Pas si sûr : la modernité résiderait plutôt, à mes yeux, dans la personnalité à la fois agaçante et charmante du Garçon - Jo Dong-hyeok étant à la fois insupportable car trop sûr de lui au début du film, puis remarquablement juste dans sa naïveté. Lui qui, mettant en scène une union factice, comprend mieux qu’Elle que les véritables promesses d’amour sont tues, que les déclarations publiques ne sont que decorum et que ce ne sont pas des formalités administratives qui unissent deux êtres, mais bien cette émotion, exprimée dans la sueur, qui est née lors de leur premier contact. Alors qu’Elle se résout à accepter sa condition de femme d’un autre, se créant le souvenir d’un amour idéal, éternellement possible et non corrompu, Lui semble vouloir lui faire comprendre que pour vivre avec quelqu’un capable de vous rendre heureux, il faut accepter de le laisser vous rendre heureux ; mais c’est justement ce qu’elle refuse, symboliquement, lorsqu’elle décline son invitation à rester à ses côtés parce qu’il a fait montre d’attention à son égard.
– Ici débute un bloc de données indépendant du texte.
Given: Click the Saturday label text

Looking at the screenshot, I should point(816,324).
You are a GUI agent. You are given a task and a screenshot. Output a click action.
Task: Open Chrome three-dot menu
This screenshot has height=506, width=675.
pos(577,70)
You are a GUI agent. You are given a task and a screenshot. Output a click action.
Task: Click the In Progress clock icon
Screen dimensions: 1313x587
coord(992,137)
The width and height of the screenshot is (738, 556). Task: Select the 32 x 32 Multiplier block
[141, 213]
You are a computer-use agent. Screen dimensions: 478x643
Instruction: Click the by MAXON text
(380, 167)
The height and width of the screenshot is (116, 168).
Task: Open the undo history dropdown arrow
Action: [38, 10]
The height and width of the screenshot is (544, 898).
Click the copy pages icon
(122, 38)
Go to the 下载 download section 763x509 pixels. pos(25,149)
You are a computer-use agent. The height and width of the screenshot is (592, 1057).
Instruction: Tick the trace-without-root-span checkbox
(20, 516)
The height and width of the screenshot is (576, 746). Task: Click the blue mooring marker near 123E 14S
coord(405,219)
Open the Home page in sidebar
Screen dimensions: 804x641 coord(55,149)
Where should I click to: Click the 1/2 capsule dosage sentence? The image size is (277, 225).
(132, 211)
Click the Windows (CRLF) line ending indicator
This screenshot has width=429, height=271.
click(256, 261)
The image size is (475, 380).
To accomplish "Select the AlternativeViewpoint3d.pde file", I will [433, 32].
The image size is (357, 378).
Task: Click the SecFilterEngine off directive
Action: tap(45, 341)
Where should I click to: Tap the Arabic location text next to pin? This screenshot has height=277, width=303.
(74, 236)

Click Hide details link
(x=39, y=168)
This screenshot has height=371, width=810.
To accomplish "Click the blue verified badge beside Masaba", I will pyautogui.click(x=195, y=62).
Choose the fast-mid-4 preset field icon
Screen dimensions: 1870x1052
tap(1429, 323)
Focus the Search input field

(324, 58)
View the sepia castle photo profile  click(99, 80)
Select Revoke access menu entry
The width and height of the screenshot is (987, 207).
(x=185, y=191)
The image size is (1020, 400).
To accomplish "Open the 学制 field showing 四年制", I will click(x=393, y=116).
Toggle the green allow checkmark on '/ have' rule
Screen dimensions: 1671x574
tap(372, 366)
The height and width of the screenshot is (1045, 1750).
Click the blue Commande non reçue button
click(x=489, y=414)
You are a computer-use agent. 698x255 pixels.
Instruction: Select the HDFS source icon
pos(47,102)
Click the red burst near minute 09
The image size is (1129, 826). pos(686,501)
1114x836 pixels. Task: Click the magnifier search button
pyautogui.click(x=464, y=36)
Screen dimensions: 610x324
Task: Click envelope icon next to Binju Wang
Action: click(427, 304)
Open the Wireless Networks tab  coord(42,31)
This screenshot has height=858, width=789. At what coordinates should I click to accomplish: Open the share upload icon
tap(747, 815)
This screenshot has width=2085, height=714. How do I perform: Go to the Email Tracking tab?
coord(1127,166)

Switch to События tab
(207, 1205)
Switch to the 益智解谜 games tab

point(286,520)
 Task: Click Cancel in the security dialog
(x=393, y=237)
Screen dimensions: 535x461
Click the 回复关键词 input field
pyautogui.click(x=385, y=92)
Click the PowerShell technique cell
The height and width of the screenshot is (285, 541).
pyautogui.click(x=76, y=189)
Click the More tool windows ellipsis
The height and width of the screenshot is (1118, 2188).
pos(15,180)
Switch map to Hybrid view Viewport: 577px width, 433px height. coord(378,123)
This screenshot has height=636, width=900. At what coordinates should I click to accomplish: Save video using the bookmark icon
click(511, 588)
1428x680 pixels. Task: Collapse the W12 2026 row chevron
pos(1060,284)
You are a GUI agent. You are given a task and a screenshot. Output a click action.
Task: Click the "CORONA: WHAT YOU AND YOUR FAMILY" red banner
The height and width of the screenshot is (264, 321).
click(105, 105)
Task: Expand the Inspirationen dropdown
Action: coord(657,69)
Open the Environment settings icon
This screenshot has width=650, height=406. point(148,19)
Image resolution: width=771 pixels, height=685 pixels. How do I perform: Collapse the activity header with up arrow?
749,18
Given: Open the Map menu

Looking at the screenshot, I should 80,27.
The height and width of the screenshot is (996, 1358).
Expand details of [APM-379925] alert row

Au vu d’Intimate, drame traditionnel qui bénéficie d’une réalisation, d’une photographie et d’une interprétation de grande qualité, on déduit aisément que trop peu de gens semblent accepter cette évidence aujourd’hui, préférant s’imposer bon nombre de frustrations amoureuses. Celles-là même qui, d’une certaine façon, donnent aux yeux des martyrs sociaux et volontaires toute sa valeur au rêve d’un amour impossible, éternel et éphémère à la fois.

Intimate est disponible en DVD coréen, sous-titré en anglais, chez l’éditeur Phatom.